▸ Task to carry out
Please repeat, exactly as written, every line from the one containing "Given: Open the 27 references CodeLens" through the last line of the records, both included, and leave out any pictures.
======== Extracted data
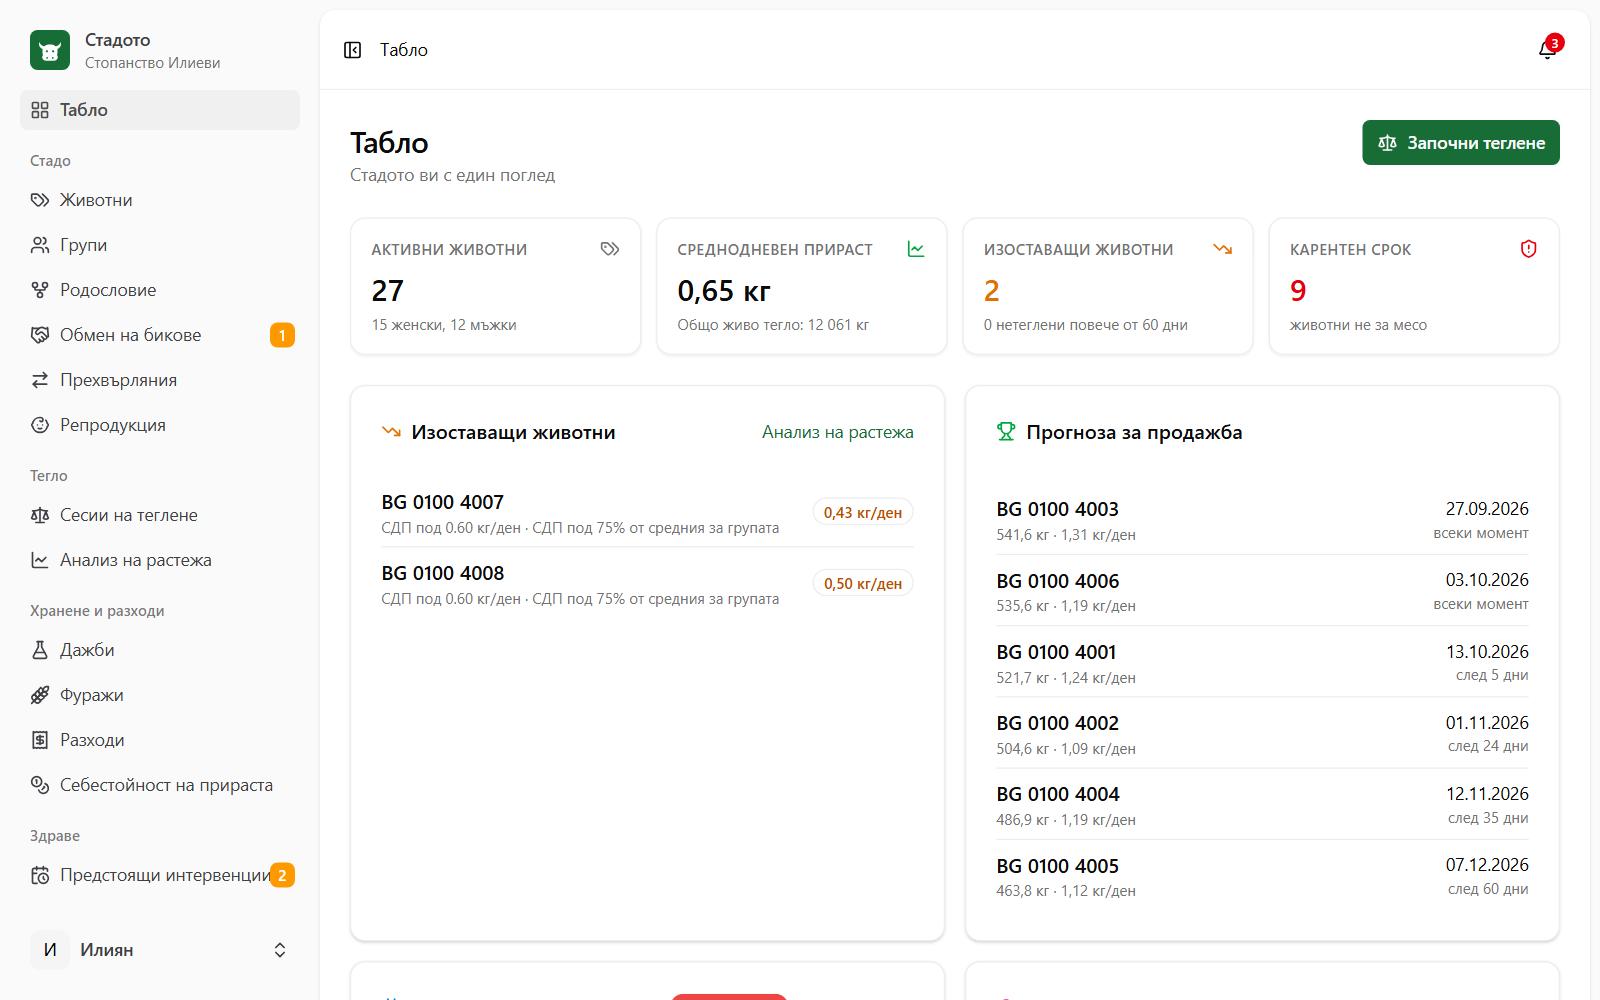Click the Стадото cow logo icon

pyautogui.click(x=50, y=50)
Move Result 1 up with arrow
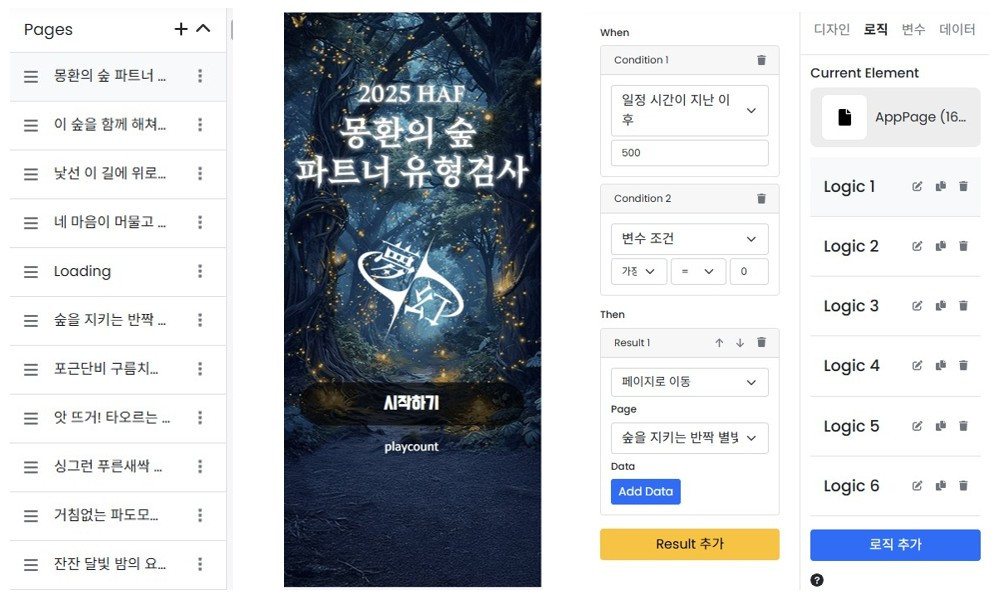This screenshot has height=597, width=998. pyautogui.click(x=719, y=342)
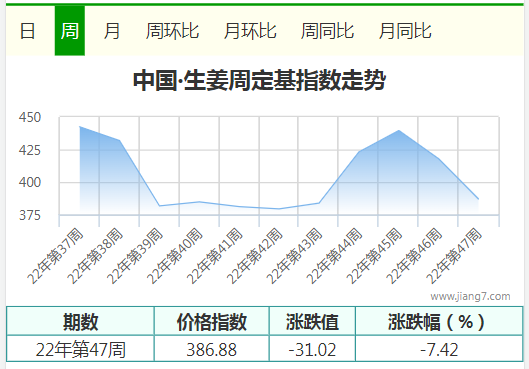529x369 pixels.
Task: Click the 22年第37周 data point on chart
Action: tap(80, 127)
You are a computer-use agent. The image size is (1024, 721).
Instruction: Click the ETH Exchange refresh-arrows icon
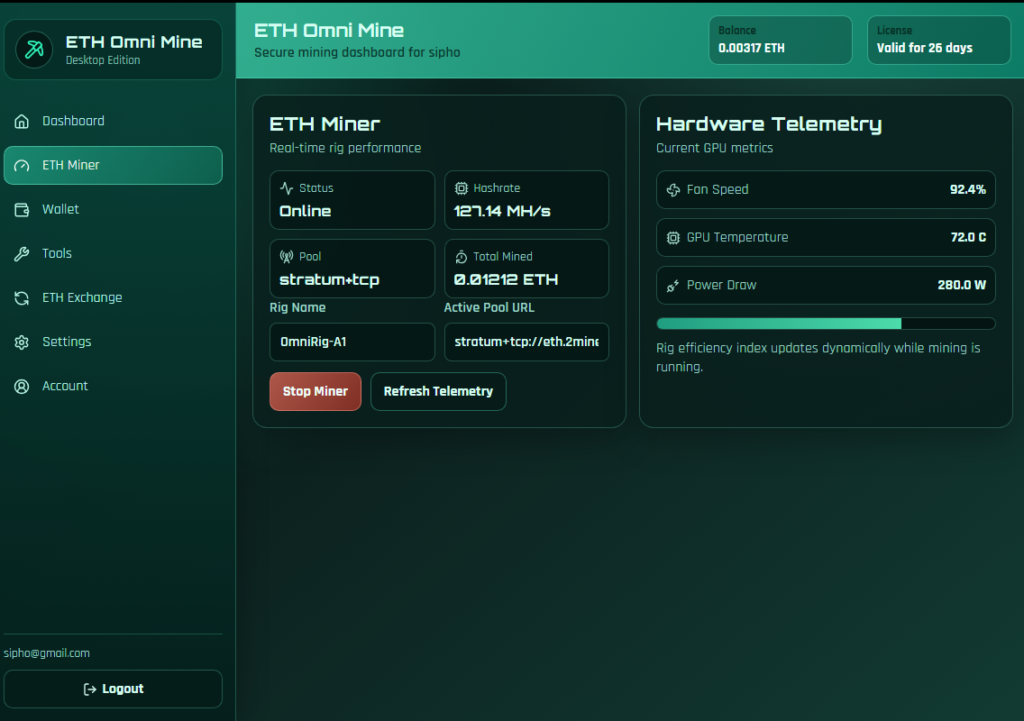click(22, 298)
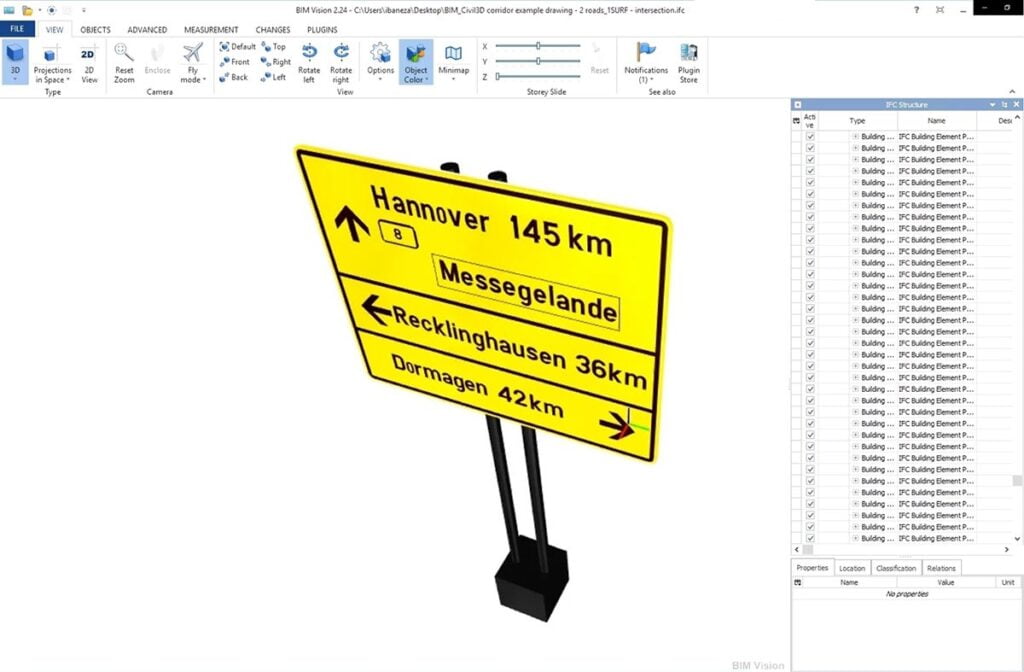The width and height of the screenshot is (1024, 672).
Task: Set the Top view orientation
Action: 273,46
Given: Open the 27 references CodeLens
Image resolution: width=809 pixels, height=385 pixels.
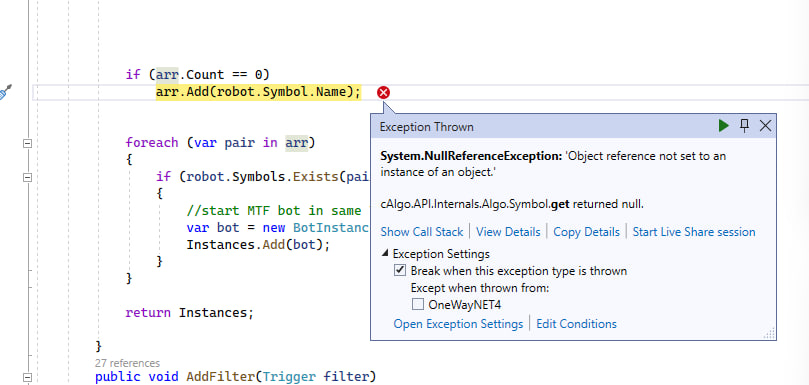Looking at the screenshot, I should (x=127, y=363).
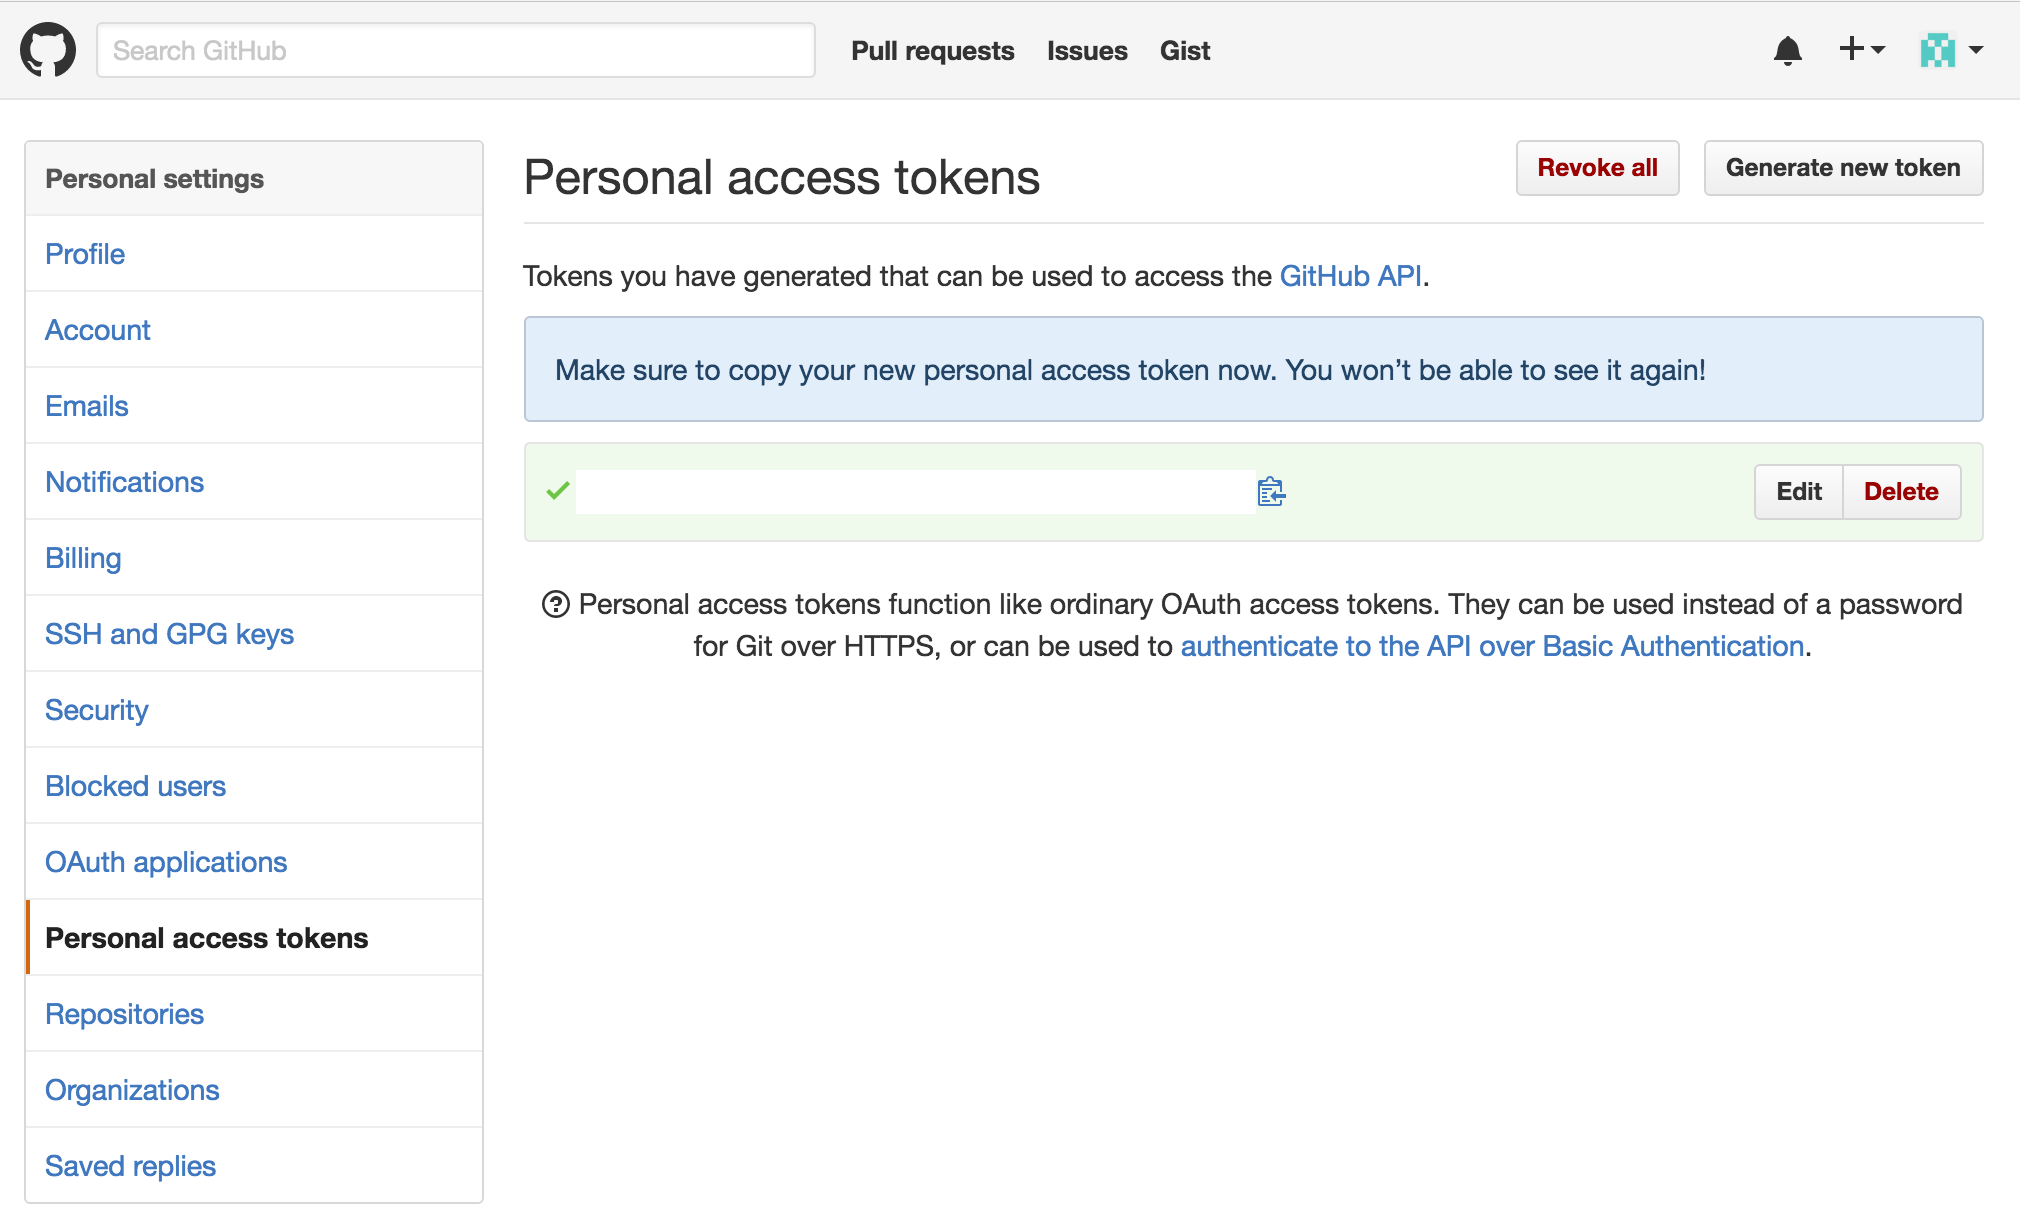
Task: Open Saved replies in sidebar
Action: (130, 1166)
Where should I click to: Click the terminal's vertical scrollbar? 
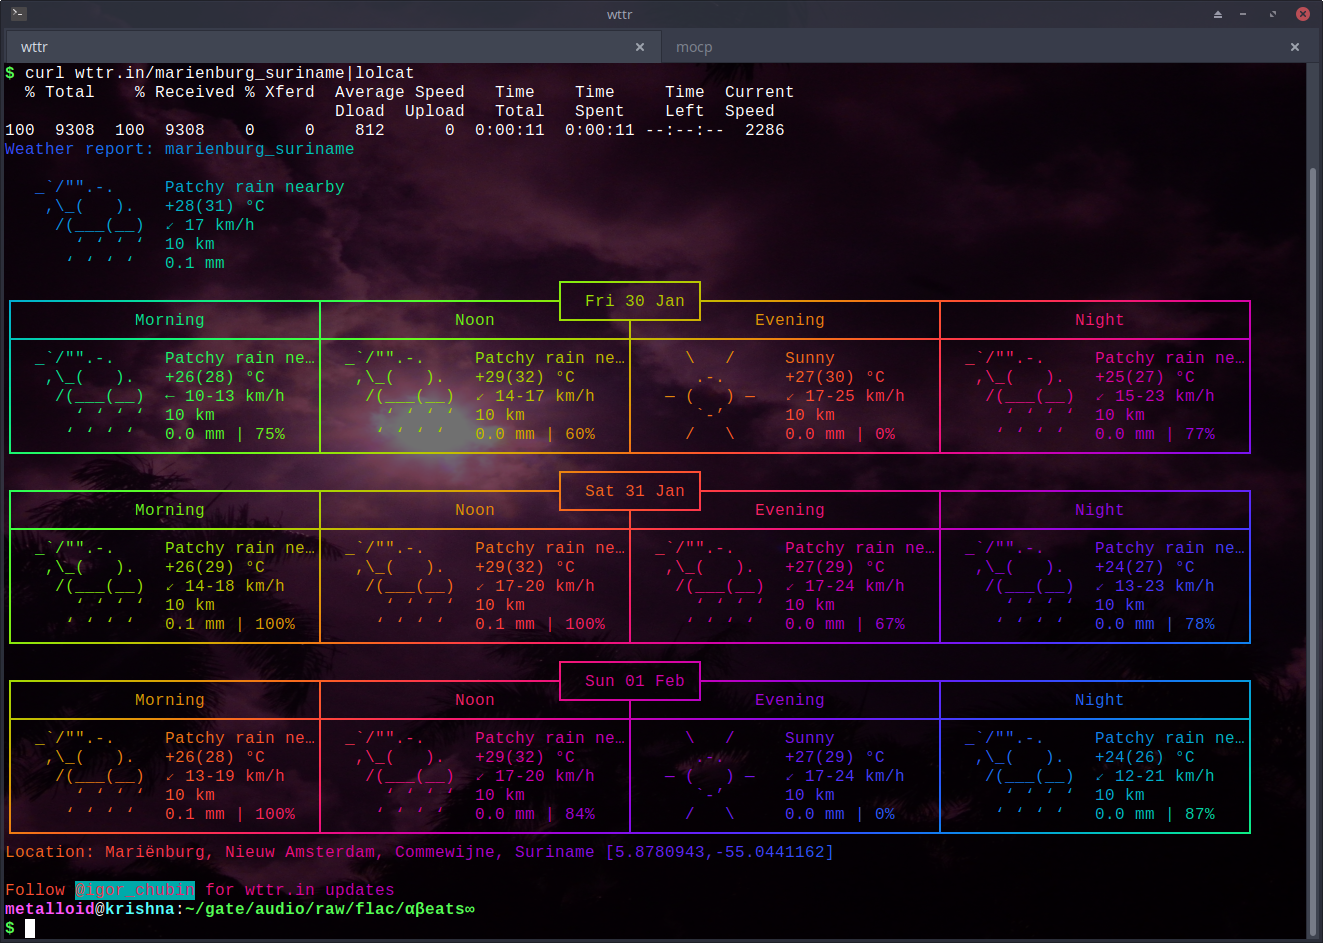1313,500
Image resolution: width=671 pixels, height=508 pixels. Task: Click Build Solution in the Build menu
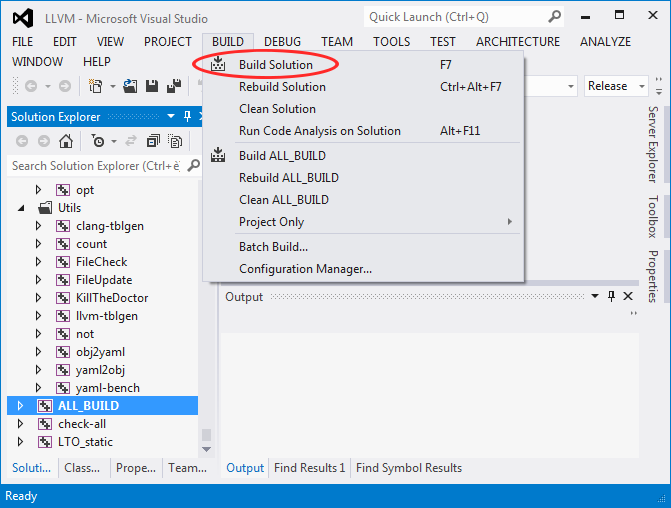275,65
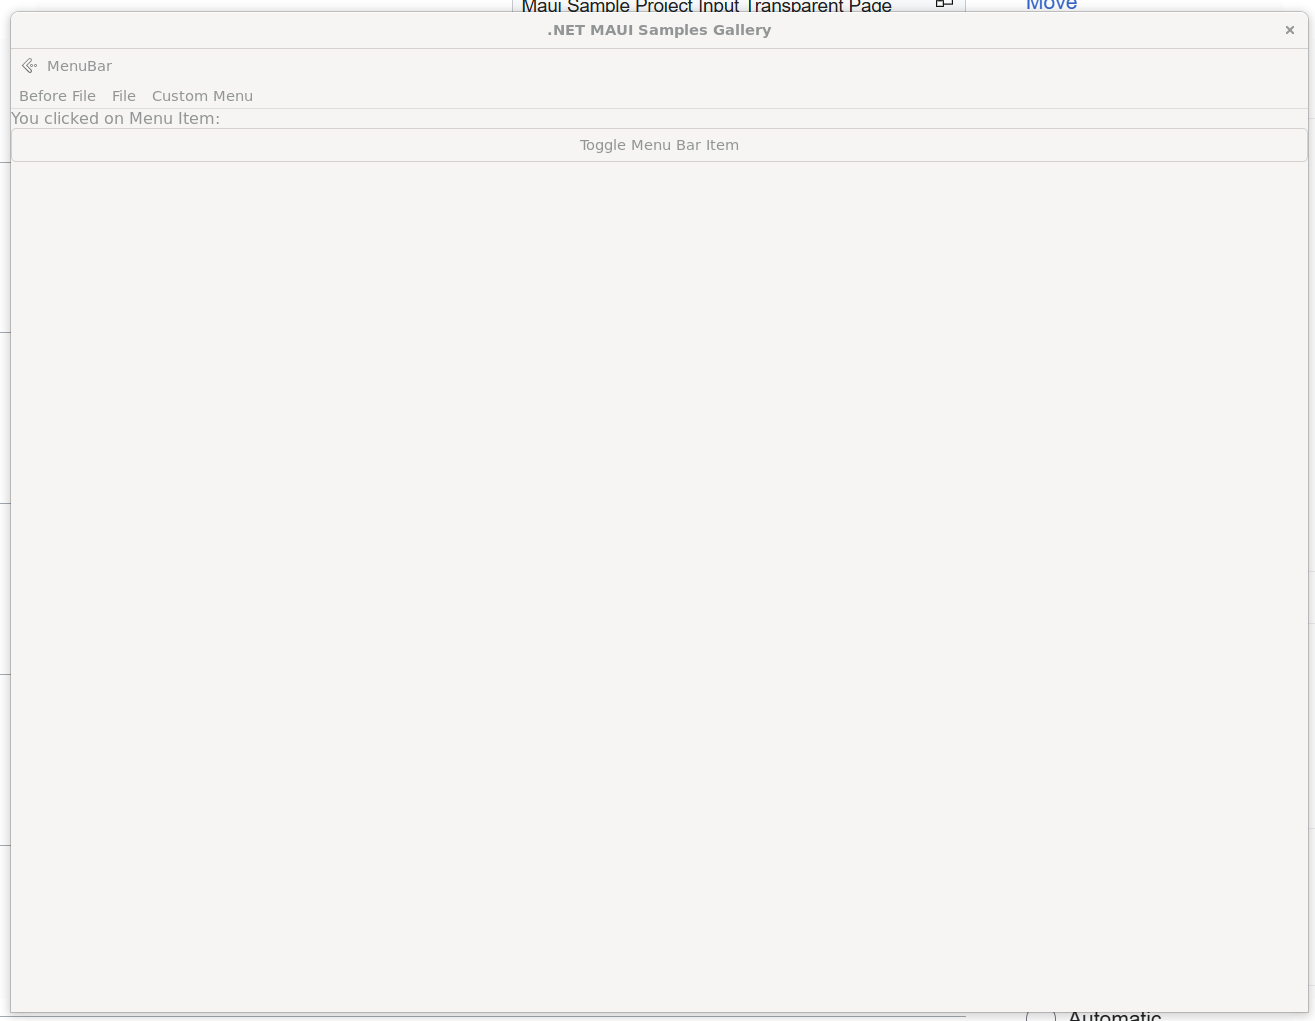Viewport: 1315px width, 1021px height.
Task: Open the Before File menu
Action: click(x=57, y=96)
================
▸ Answer space
Given: Open the 27 references CodeLens
Image resolution: width=809 pixels, height=385 pixels.
Looking at the screenshot, I should (x=127, y=363).
Task: Open Saved replies in sidebar
Action: (130, 1166)
Where should I click to: Click the terminal's vertical scrollbar? 
1313,500
Image resolution: width=671 pixels, height=508 pixels. Task: Click Build Solution in the Build menu
275,65
Viewport: 1315px width, 1021px height.
Task: Open the Before File menu
Action: click(x=57, y=96)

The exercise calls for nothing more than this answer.